Memory 216 may also maintain any data received, generated, managed, used, and/or transmitted by processor 218. For example, memory 216 may maintain any suitable data associated with a hearing profile of a user, machine learning algorithms, modified audio content, etc. Memory 216 may maintain additional or alternative data in other implementations.
Processor 218 is configured to perform any suitable processing operation that may be associated with computing device 206 and/or any suitable operation such as described herein. For example, when computing device 206 is implemented by a television, such processing operations may include processing an input signal for a multimedia program (e.g., a television program, a movie, a news program, etc.) for presentation to a user. Processor 218 may be implemented by any suitable combination of hardware and software. In certain examples, processor 218 may correspond to or otherwise include one or more deep neural network (“DNN”) chips configured to perform any suitable machine learning operation such as described herein.

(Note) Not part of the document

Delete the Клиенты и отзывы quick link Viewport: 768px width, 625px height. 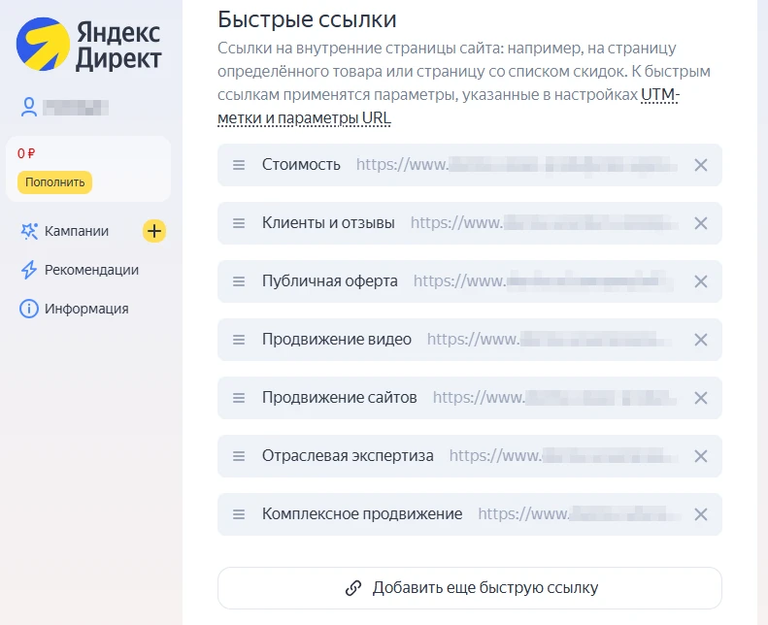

Network 208 may include, but is not limited to, one or more wireless networks (Wi-Fi networks), wireless communication networks, mobile telephone networks (e.g., cellular telephone networks), mobile phone data networks, broadband networks, narrowband networks, the Internet, local area networks, wide area networks, and any other networks capable of carrying data and/or communications signals between hearing device 202 and computing device 206. In certain examples, network 208 may be implemented by a Bluetooth protocol (e.g., Bluetooth Classic, Bluetooth Low Energy (“LE”), etc.) and/or any other suitable communication protocol to facilitate communications between hearing device 202 and computing device 206. Communications between hearing device 202, computing device 206, and any other device/system may be transported using any one of the above-listed networks, or any combination or sub-combination of the above-listed networks.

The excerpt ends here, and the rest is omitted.